• **Aim of the task**
In the records below, tally every line containing "agent". Report only the total.

• **Material for this exercise**

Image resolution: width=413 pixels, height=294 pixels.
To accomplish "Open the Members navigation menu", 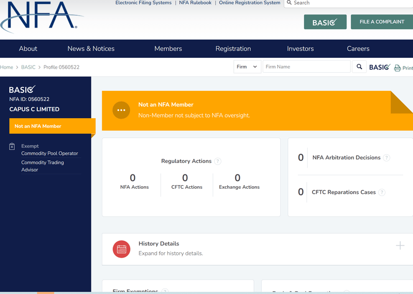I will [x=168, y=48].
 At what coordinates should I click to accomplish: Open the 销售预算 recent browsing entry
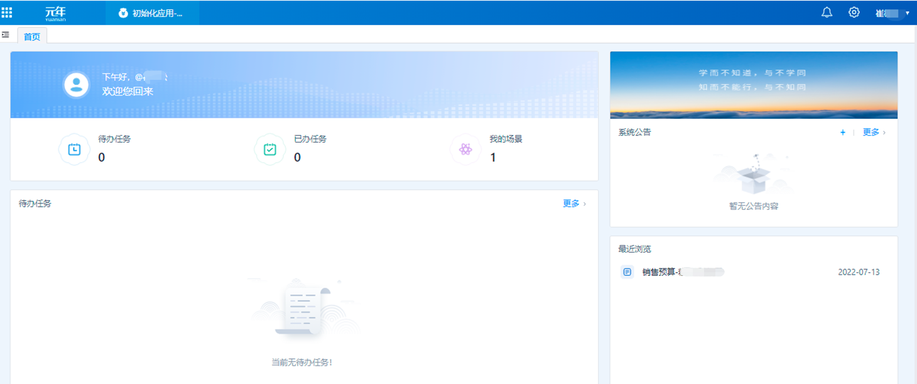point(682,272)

* * *

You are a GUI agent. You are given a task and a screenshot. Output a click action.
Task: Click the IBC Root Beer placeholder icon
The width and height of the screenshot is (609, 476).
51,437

* * *

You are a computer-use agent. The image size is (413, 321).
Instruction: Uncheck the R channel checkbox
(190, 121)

• **Task solution**
2